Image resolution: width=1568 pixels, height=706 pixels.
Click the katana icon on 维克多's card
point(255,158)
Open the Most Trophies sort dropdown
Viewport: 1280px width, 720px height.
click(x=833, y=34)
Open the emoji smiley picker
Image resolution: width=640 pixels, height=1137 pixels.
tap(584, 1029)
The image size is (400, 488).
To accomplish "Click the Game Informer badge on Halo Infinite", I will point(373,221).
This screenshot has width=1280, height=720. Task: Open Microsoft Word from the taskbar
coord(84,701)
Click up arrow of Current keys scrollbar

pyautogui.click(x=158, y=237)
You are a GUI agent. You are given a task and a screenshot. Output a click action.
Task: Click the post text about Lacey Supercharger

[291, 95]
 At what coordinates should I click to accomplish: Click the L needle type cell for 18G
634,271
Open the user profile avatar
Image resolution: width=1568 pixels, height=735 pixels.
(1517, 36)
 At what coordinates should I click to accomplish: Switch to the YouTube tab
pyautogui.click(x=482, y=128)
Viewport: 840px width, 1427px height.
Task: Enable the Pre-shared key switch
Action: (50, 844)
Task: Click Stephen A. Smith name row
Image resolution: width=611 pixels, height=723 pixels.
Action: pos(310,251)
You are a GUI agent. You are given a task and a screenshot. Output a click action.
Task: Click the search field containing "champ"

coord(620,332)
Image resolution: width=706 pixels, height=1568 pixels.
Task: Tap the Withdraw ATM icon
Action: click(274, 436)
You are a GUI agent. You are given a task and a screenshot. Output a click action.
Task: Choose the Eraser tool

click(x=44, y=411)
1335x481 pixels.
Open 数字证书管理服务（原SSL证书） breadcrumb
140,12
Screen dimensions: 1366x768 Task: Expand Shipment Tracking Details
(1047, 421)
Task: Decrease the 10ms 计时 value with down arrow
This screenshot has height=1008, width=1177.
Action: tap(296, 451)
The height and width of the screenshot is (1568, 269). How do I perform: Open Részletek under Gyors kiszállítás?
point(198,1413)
==============================
- Task details
Give every record again, exactly as it appears.

- Answer below
Image resolution: width=1568 pixels, height=706 pixels.
Click the katana icon on 维克多's card
point(255,158)
Open the Most Trophies sort dropdown
Viewport: 1280px width, 720px height.
click(x=833, y=34)
Open the emoji smiley picker
Image resolution: width=640 pixels, height=1137 pixels.
tap(584, 1029)
The image size is (400, 488).
To accomplish "Click the Game Informer badge on Halo Infinite", I will point(373,221).
This screenshot has width=1280, height=720. Task: Open Microsoft Word from the taskbar
coord(84,701)
Click up arrow of Current keys scrollbar

pyautogui.click(x=158, y=237)
You are a GUI agent. You are given a task and a screenshot. Output a click action.
Task: Click the post text about Lacey Supercharger

[291, 95]
 At what coordinates should I click to accomplish: Click the L needle type cell for 18G
634,271
Open the user profile avatar
Image resolution: width=1568 pixels, height=735 pixels.
(1517, 36)
 At what coordinates should I click to accomplish: Switch to the YouTube tab
pyautogui.click(x=482, y=128)
Viewport: 840px width, 1427px height.
Task: Enable the Pre-shared key switch
Action: (50, 844)
Task: Click Stephen A. Smith name row
Image resolution: width=611 pixels, height=723 pixels.
Action: pos(310,251)
You are a GUI agent. You are given a task and a screenshot. Output a click action.
Task: Click the search field containing "champ"

coord(620,332)
Image resolution: width=706 pixels, height=1568 pixels.
Task: Tap the Withdraw ATM icon
Action: click(274, 436)
You are a GUI agent. You are given a task and a screenshot. Output a click action.
Task: Choose the Eraser tool

click(x=44, y=411)
1335x481 pixels.
Open 数字证书管理服务（原SSL证书） breadcrumb
140,12
Screen dimensions: 1366x768 Task: Expand Shipment Tracking Details
(1047, 421)
Task: Decrease the 10ms 计时 value with down arrow
This screenshot has height=1008, width=1177.
Action: tap(296, 451)
The height and width of the screenshot is (1568, 269). How do I perform: Open Részletek under Gyors kiszállítás?
point(198,1413)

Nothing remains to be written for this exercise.